═════ AUSGELESENE ANGABEN ═════
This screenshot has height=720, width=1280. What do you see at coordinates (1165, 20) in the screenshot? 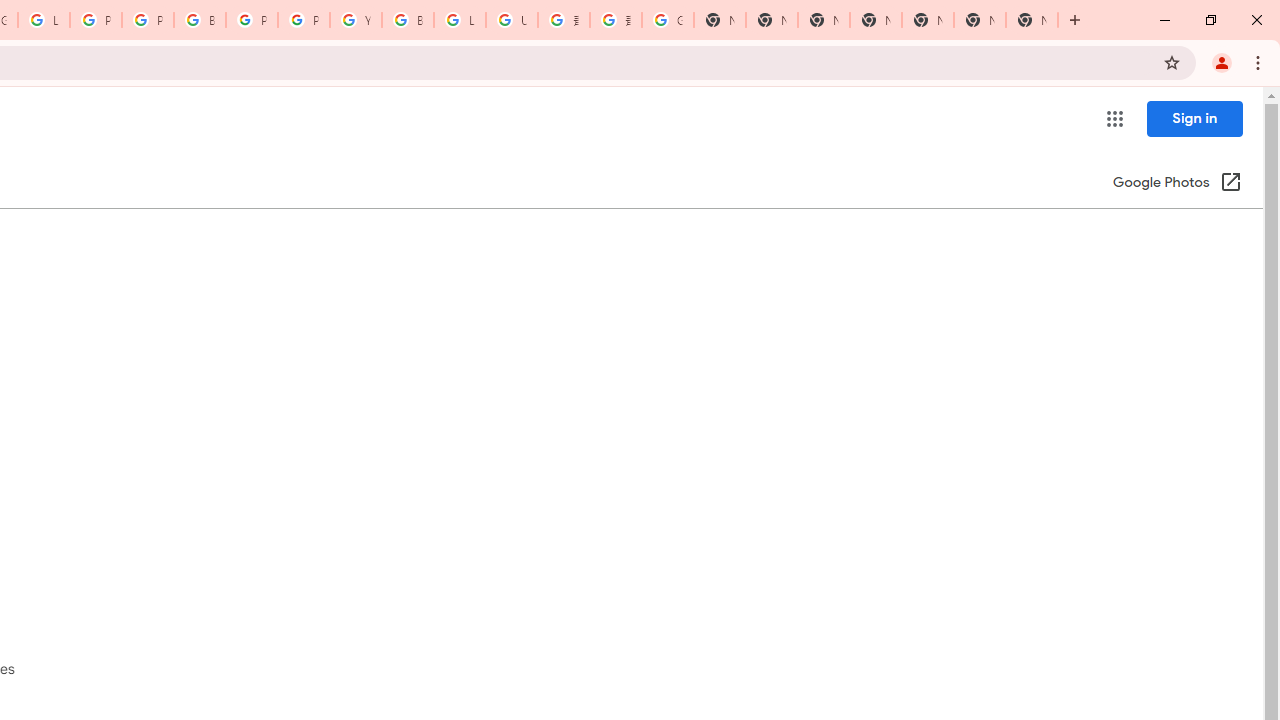
I see `'Minimize'` at bounding box center [1165, 20].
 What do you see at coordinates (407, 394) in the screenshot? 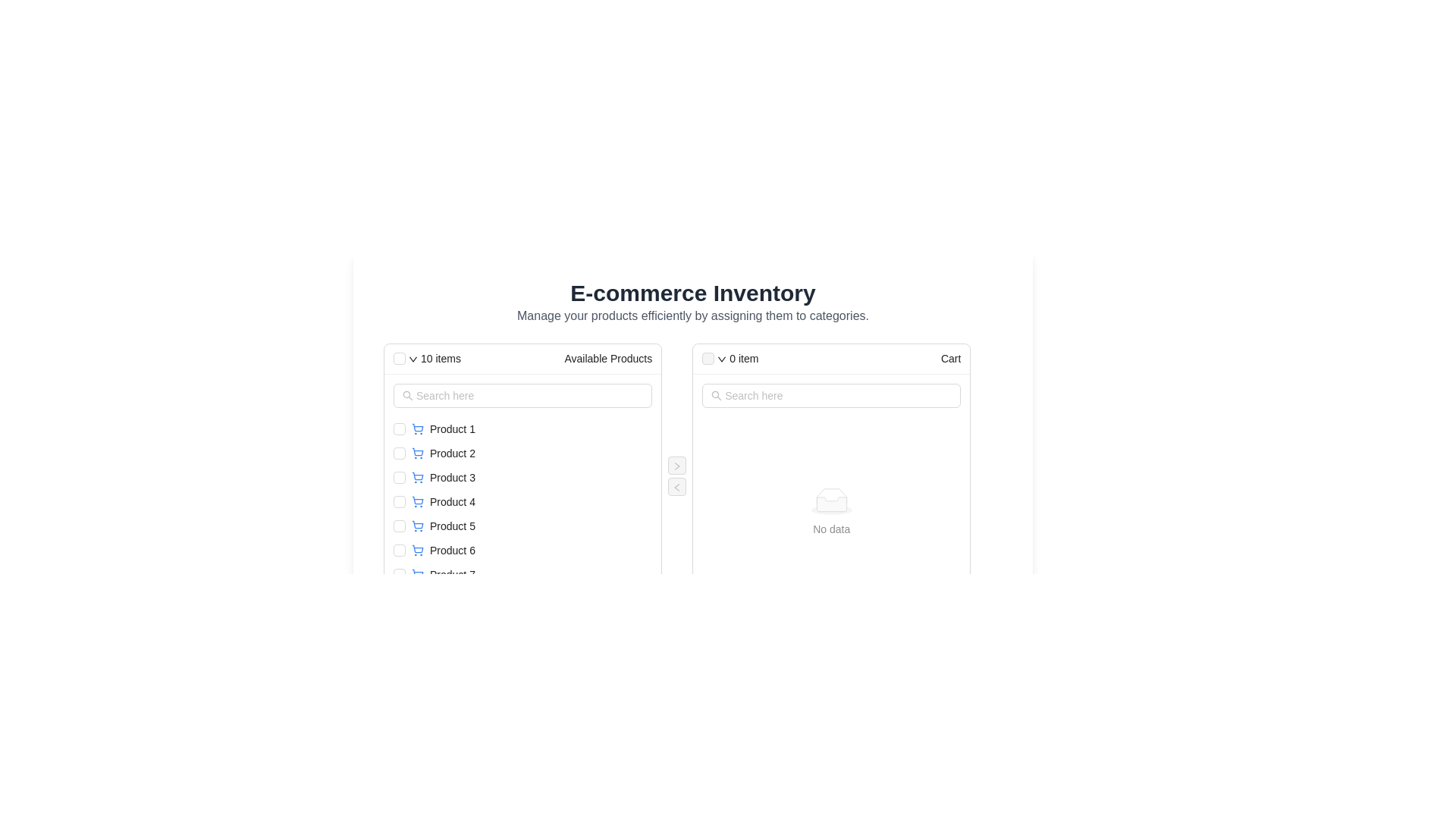
I see `the search icon located to the left of the input field in the search bar` at bounding box center [407, 394].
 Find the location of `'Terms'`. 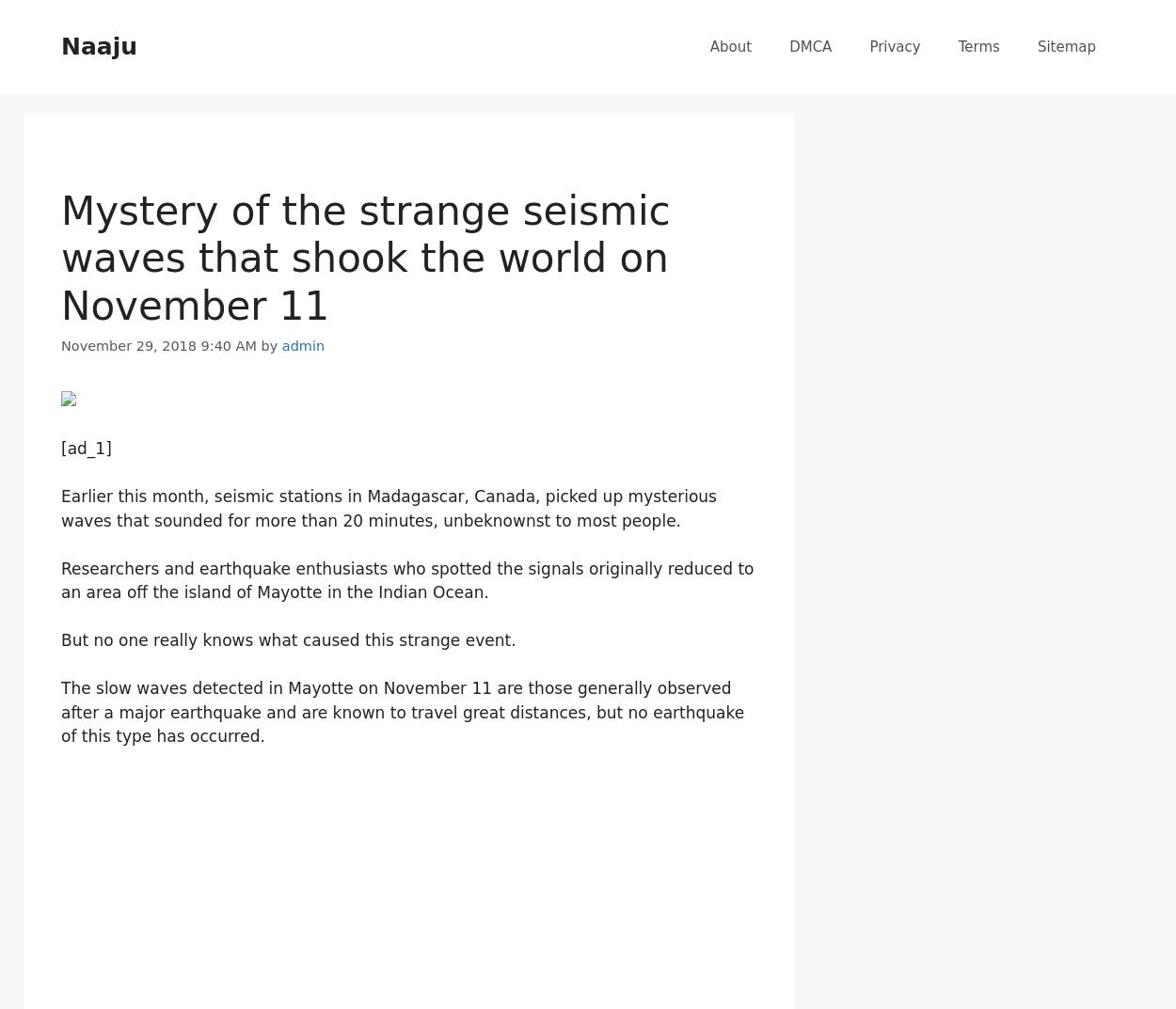

'Terms' is located at coordinates (978, 46).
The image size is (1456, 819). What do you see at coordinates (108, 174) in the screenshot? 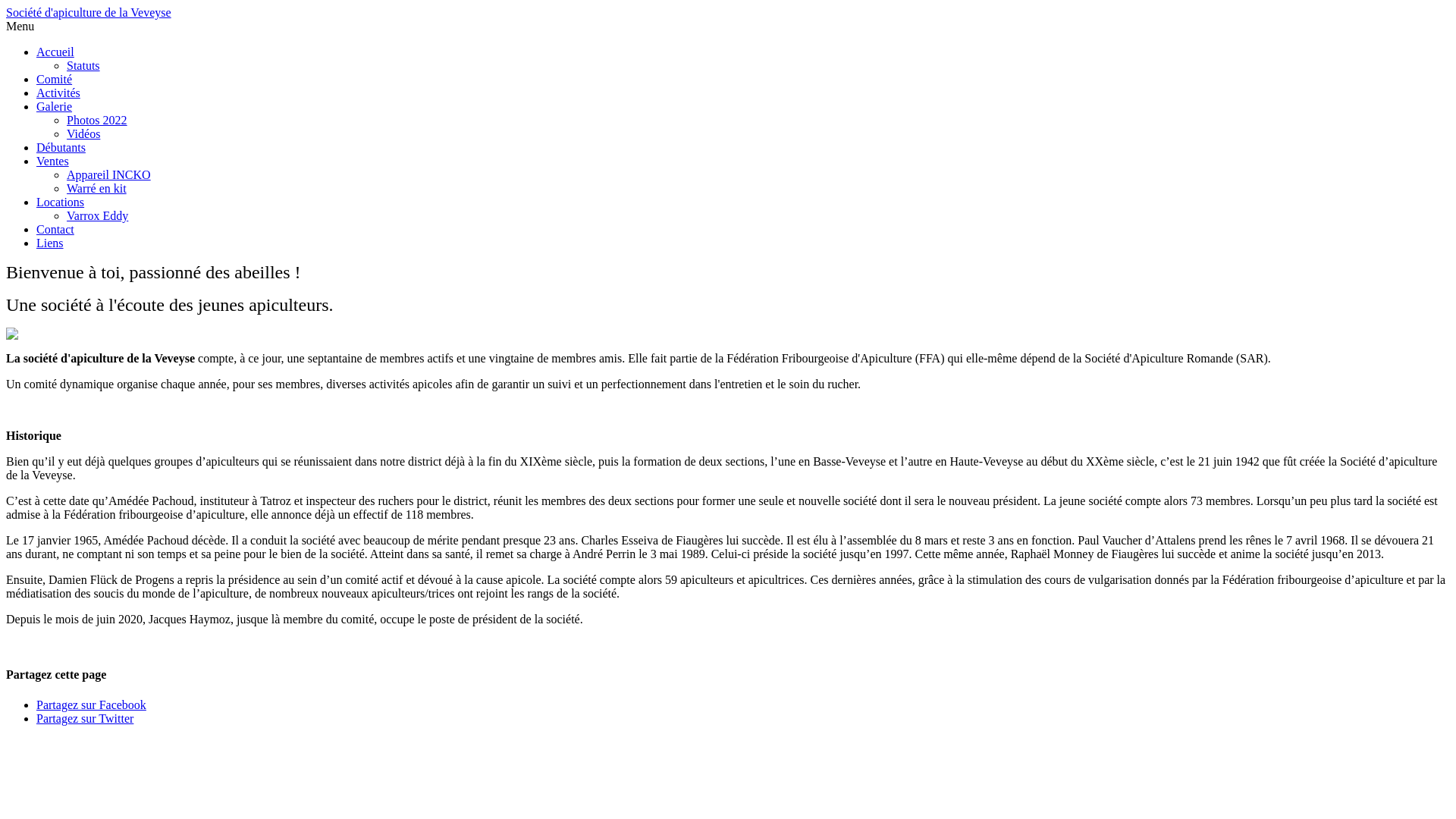
I see `'Appareil INCKO'` at bounding box center [108, 174].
═════
• ZU ERLEDIGEN
Ändere in allen Einträgen oben „screenshot“ zu „image“ und gib sie ansonsten unverändert wieder. Lass die Bilder dabei weg.

• ERGEBNIS DER ÜBUNG
This image has height=720, width=1280. What do you see at coordinates (1165, 20) in the image? 
I see `'Minimize'` at bounding box center [1165, 20].
 What do you see at coordinates (407, 394) in the image? 
I see `the search icon located to the left of the input field in the search bar` at bounding box center [407, 394].
 Find the location of `'Terms'`. 

'Terms' is located at coordinates (978, 46).
The image size is (1456, 819). What do you see at coordinates (108, 174) in the image? 
I see `'Appareil INCKO'` at bounding box center [108, 174].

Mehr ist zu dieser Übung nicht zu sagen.